TEXT PROVIDED:
More importantly I used 65000lbs/in for the tensile stress of your steel and according to my calculations if the load at the centre of the arch exceeds 2 lbf your stress will be over the tensile strength.
I haven't allowed for the curvature across the spring width as we agreed to analsye it as a flat, neither have I allowed for any stress raisers which may occur at the bends or the cutouts.
Another piece of advice I used 0.016" thickness material for the calculation which was the average of the sizes you have given, however if you use 0,017" thick and compare it with 0.015" thick the stiffness goes up by a cubed law and not surprisingly a spring made from 0.017" is almost 1.5 times stiffer than one made from 0.015".
Your major problem with this spring is stress so its back to the drawing board.

regards

desertfox

RE: Flat spring design FEA

(OP)
desertfox, I've done FEA all day today and I modified the geometry of the spring including the free height, until I came up in FEA with a spring rate of 100 lb/in. I set the material thickness to .016 too, because this is the thickness of material I can get. I scooped it more in so now looks more like a wrench and I changed the free height. The job that this spring has is to collapse the lugs inside the tube when is no air in the black rubber tube. The rubber tube tends to stretch so the spring has to push it back. The area the pressure applies to is around 2.5in^2, like I said earlier in my postings, so that being said, with the known pressure of 80 PSI inside the rubber tube, will give me a force of F=P*A=2.5*80=200 lbf. I will use just 10% of this force because the tubes are supported both ends, so that will give me a boundary condition for force in FEA on Y of -20. For constraits, on X the condition will be on edges, translation on X of +.72 and -.72in. I found this by taken the difference between the length of the flattened spring and the length of the curved spring and divided by two, because it will translate on X and -X. On Y there will be no constraints, just load of -20 lbf.

SOURCE MATERIAL:
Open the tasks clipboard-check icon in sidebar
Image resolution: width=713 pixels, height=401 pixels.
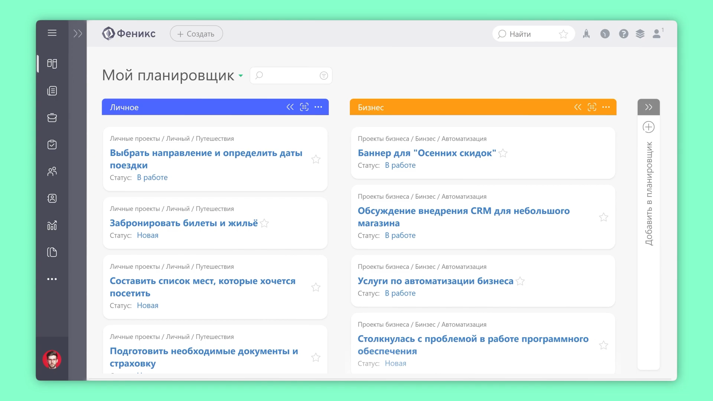coord(52,145)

REQUIREMENT A:
List each distinct material thickness mentioned in the flat spring discussion.
REQUIREMENT B:
Update the flat spring discussion between "Another piece of" and "the drawing board.", inclusive, so that "rigidity" takes the place of "stiffness".
REQUIREMENT C:
Write the next part of the flat spring discussion, picking up after its final sentence.

WRITTEN RESPONSE A:
0.015", 0.016", 0.017"

WRITTEN RESPONSE B:
Another piece of advice I used 0.016" thickness material for the calculation which was the average of the sizes you have given, however if you use 0,017" thick and compare it with 0.015" thick the rigidity goes up by a cubed law and not surprisingly a spring made from 0.017" is almost 1.5 times stiffer than one made from 0.015".
Your major problem with this spring is stress so its back to the drawing board.

WRITTEN RESPONSE C:
Then I plotted the graphic of displacements for several different heights. Idon't have the space here to explain what I did, but I think this time will be OK. I still don't know how you concluded that the spring is too soft, because I got it too stiff and I have to scoop it out and modify the geometry many times to get the rate down to 100lb/in which is close to the goal of 70 lb/in which i initially had. Thank you for yoour posting. You were the only one that took the time to think about my spring. It wasn't a simple analysis.

RE: Flat spring design FEA

Hi mirelavus

I have uploaded my calculations assuming there is no curvature across the width of the spring,also I have ignored the cutouts in the spring where the tubes sit and that allowed for a constant "I" value across the spring.
The spring being symmetrical you only need to analyse one half of the spring which is what I have done.
The fact I have not allowed for the cutouts means the spring should be stiffer than with the cutouts but it still only comes to around 40 lbs/in for stiffness.
I have used metric units and converted the stiffness at the end,you will also find I have omitted the results of the intergration, but I have stated what needs to be intergrated and I checked them through Mathcad and you could probably do the same.
My graphical intergration method including the cutouts results in a stiffness of 37 lb/in stiffness which is in the same ball park, so unless I have made the same mistake in each method I am convinced my calculations are correct.

Regards

desertfox

RE: Flat spring design FEA

Hi mirelavus

In addition the bending stress on this spring can be obtained using:-

stress = M*y/I

if you consider the stress to be the tensile strength of the material you will see if you put more than 2 lbf on the centre of the arch you will exceed your tensile strength.
I don't know what changes you have made to your spring since you posted the original drawing, however I hope you look at my posts before you go ahead with your design if only to serve as a reference.

regards

desertfox

RE: Flat spring design FEA

Hi mirelavus

If you can please feed back if you could and let me now if you have solved your problem or if you have any questions about my calculations.

cheers

desertfox

RE: Flat spring design FEA

(OP)
I agree your calculations are fine, but I think we have asumed too much idealization to the real model.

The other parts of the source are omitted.